ACTIVITY: Once the line with "XXL (642, 546)" is found in the entries below, print it and each following line exactly, stopping after the line with "Payment Options (97, 1253)"; print nothing else.

[[ EXTRACTED MATERIAL open ]]

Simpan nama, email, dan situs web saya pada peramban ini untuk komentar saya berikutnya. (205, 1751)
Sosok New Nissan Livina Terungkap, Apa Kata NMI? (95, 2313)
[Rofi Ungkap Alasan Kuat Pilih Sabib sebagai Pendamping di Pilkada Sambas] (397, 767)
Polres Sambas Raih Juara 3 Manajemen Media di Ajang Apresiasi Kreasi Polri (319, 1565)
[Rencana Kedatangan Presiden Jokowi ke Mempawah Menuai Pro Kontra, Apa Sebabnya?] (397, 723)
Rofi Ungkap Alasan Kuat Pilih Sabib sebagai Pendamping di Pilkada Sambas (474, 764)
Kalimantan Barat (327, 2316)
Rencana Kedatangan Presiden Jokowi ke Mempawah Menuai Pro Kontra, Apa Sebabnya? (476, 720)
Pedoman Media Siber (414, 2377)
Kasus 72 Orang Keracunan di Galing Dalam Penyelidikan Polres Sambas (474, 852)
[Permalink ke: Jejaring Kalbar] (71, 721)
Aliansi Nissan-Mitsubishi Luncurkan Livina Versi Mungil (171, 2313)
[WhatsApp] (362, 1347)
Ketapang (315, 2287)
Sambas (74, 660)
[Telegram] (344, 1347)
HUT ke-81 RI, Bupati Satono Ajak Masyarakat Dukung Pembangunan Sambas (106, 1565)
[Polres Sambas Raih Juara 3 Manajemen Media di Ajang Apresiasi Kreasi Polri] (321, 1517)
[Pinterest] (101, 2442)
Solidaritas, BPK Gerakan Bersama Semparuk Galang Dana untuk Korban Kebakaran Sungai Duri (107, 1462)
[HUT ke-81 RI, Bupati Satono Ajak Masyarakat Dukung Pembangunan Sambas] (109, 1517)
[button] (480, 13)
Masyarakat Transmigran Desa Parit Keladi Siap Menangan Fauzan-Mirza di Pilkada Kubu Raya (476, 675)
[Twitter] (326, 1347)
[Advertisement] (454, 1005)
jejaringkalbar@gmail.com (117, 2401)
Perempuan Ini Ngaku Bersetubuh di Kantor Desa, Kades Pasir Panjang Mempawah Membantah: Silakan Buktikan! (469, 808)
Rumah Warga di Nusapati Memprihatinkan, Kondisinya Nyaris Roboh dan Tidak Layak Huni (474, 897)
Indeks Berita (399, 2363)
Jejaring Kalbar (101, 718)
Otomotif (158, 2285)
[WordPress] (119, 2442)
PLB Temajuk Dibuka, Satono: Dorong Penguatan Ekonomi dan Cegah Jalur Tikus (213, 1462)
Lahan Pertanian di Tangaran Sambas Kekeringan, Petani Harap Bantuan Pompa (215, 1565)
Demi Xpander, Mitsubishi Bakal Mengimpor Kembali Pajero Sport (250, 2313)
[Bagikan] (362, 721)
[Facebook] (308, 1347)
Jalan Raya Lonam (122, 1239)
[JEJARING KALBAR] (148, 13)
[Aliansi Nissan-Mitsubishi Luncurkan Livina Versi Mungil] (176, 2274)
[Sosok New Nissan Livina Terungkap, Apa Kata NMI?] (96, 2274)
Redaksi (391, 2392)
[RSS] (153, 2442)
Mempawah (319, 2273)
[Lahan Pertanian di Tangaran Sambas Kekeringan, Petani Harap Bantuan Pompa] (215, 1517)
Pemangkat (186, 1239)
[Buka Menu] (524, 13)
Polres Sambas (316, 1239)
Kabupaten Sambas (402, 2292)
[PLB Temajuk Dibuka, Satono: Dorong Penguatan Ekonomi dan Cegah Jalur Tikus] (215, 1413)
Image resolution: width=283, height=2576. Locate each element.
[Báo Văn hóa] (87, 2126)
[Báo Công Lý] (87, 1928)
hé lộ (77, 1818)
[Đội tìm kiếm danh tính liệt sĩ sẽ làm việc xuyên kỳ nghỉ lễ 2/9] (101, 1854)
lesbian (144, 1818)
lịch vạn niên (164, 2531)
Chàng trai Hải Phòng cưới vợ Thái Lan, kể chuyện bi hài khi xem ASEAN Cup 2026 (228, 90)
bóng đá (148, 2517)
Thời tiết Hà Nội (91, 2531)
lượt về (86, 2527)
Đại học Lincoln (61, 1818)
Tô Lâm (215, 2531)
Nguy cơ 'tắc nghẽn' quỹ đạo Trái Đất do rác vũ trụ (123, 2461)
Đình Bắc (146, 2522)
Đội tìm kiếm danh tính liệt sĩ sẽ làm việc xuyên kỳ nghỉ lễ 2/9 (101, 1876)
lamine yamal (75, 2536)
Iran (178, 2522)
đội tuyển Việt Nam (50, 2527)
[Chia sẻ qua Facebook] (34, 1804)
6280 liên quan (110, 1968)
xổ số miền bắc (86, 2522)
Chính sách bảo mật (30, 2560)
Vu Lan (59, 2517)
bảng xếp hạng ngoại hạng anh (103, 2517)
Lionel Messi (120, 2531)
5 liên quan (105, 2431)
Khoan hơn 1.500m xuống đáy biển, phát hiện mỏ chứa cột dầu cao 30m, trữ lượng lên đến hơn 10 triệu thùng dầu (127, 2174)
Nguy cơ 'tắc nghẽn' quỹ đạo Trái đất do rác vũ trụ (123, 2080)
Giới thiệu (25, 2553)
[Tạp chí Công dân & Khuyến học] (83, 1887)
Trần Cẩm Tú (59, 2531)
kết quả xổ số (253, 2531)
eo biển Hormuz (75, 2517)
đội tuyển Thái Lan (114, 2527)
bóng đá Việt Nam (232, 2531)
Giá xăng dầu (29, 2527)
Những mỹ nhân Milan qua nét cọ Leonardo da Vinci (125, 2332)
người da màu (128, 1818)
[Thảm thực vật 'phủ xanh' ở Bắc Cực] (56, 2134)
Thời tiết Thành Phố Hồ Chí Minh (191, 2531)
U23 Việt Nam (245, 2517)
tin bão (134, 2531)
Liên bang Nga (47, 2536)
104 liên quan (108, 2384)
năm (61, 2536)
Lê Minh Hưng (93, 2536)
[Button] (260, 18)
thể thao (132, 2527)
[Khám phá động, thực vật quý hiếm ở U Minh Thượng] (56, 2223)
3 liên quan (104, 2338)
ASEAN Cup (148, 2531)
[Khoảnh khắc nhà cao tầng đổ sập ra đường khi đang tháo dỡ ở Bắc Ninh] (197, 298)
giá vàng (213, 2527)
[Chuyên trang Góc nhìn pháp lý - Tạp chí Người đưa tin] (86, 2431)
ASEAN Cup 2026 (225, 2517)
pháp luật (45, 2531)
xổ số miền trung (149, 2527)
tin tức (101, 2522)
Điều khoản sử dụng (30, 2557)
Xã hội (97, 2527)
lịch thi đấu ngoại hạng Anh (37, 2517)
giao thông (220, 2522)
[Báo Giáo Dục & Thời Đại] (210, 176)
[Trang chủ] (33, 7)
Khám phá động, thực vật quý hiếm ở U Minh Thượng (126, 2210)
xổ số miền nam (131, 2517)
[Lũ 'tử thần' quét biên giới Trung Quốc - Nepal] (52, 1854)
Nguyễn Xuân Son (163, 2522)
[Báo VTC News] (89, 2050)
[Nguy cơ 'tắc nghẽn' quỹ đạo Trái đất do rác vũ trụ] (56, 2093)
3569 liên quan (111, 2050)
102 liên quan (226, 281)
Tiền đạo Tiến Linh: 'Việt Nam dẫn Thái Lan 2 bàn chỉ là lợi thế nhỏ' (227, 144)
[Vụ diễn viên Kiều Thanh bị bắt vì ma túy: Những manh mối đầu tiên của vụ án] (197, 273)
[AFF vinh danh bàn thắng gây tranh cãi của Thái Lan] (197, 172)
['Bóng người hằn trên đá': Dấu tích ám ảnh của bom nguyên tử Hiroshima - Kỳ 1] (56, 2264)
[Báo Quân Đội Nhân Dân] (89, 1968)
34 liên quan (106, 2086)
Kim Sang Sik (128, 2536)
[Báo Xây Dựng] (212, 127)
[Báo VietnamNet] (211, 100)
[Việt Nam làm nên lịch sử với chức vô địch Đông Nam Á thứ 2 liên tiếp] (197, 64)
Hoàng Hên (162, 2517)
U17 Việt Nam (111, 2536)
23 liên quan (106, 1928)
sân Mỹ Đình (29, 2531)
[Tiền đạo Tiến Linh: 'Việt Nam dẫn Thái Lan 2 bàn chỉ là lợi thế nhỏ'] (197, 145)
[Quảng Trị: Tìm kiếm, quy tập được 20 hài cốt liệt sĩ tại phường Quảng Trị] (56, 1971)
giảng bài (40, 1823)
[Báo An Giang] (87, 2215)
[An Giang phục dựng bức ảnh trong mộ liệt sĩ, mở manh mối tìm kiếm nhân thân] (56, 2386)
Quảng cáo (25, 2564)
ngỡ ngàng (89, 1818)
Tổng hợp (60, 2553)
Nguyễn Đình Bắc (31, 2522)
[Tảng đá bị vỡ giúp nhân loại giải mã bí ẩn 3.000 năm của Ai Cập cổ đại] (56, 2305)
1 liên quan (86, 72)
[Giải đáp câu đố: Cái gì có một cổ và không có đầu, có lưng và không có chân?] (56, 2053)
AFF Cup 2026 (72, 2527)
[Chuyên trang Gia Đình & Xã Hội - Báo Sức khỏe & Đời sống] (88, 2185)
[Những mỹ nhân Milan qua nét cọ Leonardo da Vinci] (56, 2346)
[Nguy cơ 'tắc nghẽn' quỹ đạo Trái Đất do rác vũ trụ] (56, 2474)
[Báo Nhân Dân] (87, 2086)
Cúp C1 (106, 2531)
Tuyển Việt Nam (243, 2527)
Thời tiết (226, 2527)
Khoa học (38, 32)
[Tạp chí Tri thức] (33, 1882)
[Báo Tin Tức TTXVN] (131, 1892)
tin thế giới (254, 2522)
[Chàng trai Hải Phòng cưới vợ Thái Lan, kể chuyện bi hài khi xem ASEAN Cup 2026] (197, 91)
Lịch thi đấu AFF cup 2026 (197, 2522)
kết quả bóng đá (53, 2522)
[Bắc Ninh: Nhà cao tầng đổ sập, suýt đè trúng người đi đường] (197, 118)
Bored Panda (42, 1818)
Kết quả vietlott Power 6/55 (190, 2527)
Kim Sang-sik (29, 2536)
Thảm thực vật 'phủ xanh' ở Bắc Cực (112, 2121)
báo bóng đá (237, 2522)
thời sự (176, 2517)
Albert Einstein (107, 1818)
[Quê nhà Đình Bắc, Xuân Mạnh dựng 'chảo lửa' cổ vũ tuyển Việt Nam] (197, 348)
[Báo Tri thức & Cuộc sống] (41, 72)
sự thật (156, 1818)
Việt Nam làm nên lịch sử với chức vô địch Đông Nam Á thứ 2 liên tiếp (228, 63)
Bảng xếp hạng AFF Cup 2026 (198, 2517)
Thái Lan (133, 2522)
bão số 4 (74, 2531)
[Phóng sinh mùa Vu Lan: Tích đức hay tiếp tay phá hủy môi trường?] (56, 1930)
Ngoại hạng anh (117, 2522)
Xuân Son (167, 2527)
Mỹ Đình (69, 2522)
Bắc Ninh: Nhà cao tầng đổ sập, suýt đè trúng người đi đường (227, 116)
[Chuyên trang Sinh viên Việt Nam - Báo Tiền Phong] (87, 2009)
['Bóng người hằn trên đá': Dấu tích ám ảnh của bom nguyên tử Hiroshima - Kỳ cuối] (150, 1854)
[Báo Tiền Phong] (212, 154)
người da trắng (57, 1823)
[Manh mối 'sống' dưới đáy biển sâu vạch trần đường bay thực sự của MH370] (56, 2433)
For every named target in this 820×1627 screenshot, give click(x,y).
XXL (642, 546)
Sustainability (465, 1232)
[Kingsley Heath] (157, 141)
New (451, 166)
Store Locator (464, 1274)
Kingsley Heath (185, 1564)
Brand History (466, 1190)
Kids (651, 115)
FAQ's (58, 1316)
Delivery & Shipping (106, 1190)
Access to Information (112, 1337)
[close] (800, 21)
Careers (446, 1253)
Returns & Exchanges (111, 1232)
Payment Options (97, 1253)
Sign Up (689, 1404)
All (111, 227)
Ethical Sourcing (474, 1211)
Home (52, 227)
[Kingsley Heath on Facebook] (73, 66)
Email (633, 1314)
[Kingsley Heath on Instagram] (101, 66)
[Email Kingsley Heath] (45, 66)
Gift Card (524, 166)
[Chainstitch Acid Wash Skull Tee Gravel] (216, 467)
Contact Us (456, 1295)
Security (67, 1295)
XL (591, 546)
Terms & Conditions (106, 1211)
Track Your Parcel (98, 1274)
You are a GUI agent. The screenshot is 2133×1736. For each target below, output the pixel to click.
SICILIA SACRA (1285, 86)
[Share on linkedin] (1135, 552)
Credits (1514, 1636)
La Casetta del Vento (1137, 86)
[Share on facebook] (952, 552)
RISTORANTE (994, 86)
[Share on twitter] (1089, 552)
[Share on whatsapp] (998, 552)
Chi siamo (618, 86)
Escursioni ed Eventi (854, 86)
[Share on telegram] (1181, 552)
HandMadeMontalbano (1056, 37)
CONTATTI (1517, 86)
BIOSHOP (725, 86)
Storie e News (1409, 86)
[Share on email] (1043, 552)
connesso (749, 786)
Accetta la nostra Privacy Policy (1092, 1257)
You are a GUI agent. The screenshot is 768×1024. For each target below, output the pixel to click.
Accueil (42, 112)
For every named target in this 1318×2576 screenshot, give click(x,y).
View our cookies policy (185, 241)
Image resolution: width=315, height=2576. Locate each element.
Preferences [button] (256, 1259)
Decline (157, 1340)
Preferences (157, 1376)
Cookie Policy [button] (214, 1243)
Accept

[[ EXTRACTED MATERIAL closed ]]

TASK RESPONSE:
XXL (642, 546)
Sustainability (465, 1232)
[Kingsley Heath] (157, 141)
New (451, 166)
Store Locator (464, 1274)
Kingsley Heath (185, 1564)
Brand History (466, 1190)
Kids (651, 115)
FAQ's (58, 1316)
Delivery & Shipping (106, 1190)
Access to Information (112, 1337)
[close] (800, 21)
Careers (446, 1253)
Returns & Exchanges (111, 1232)
Payment Options (97, 1253)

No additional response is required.